Os fatores aqui avaliados são indispensáveis para a compreensão do que efetivamente vincula nas decisões, sejam elas caracterizadas estritamente como precedentes, ou não. Através destas premissas é que será vislumbrada se a inconstitucionalidade reconhecida em um provimento jurisdicional integra a ratio decidendi e/ou se tem aptidão para vincular os demais órgãos judiciais na resolução de demandas futuras.

Estabelecidos os alicerces do precedente e da jurisdição, o próximo capítulo deste trabalho se voltará ao estudo da eficácia do precedente, com o tratamento das formas pelas quais os fatos jurídicos presenciados e firmados em precedentes judiciais repercutem nos segmentos processuais do sistema jurídico.

2 EFICÁCIA DO PRECEDENTE

Este capítulo tem o ensejo de firmar posições gerais sobre repercussões jurídicas da enunciação de precedentes, especialmente no que concerne aos deveres impostos aos juízes/árbitros no exercício da jurisdição. As premissas aqui definidas são importantes ao tema do trabalho porque servirão como regras/estruturas básicas de prevalência quando o precedente versar sobre a inconstitucionalidade; ou seja, estas razões serão aplicadas às decisões que tratem sobre (des)conformidade de um objeto aos ditames constitucionais, exceto naquilo que for particularidade do controle de constitucionalidade. Bem assim, edificam-se os alicerces que suportarão as consequências da inconstitucionalidade como parâmetro de vinculação da jurisdição brasileira.

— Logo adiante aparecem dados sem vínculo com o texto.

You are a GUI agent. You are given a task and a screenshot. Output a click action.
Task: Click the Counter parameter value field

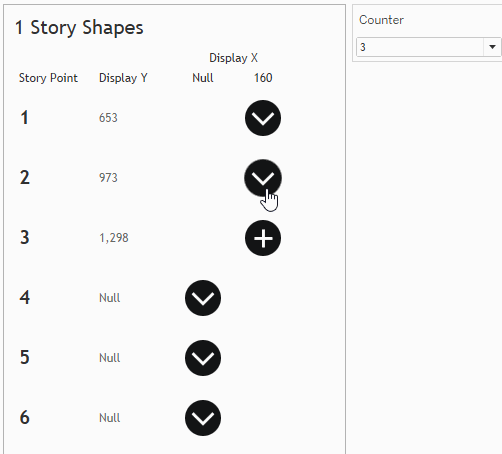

O precedente judicial surge de um evento, isto é, algo individualizado no tempo e no espaço. Tendo em vista que o sistema jurídico percebe e manifesta os fatos através de sua própria linguagem, a juridicização do precedente como um fato jurídico depende das próprias estruturas do sistema; ou seja, a consequência da adoção deste precedente judicial – e, assim, eventual dotação de força normativa à ratio decidendi – depende das regras de subordinação e coordenação que organizam o sistema normativo1.

Neste sentido, a enunciação de uma decisão judicial é um acontecimento, cuja percepção como um fato que integra o antecedente descritivo de uma norma jurídica perpassa pelo seu reconhecimento e codificação em conformidade com o sistema jurídico. Ter força meramente persuasiva ou efetivamente vinculante não é algo que decorre da natureza do precedente, porém da forma como o sistema jurídico se organiza. Saber o que (se) vincula e quem (se) vincula são questões cuja resposta é obtida pela análise do sistema jurídico, especialmente pela verificação das normas que se inserem neste âmbito temático

Em termos bem diretos, a eficácia do precedente é aqui concebida como a aptidão da

ratio decidendi (e, em alguns casos, também do obiter dictum) de uma decisão judicial enunciar

suportes textuais cuja (re)construção de significados seja capaz de influenciar na prolação de provimentos judiciais futuros.

Ter eficácia é, portanto, ser configurado como um evento que, ao final, influencia em decisões judiciais posteriores; a forma e intensidade com que essa influência é exercida e/ou percebida serão os tópicos avaliados nos próximos itens do trabalho. Inicia-se verificando as aptidões persuasivas e vinculantes dos precedentes.

1 Abordando os conceitos aqui utilizados para se atingir a percepção incipiente da eficácia do precedente, confira: VITA, op. cit., p. 100-103.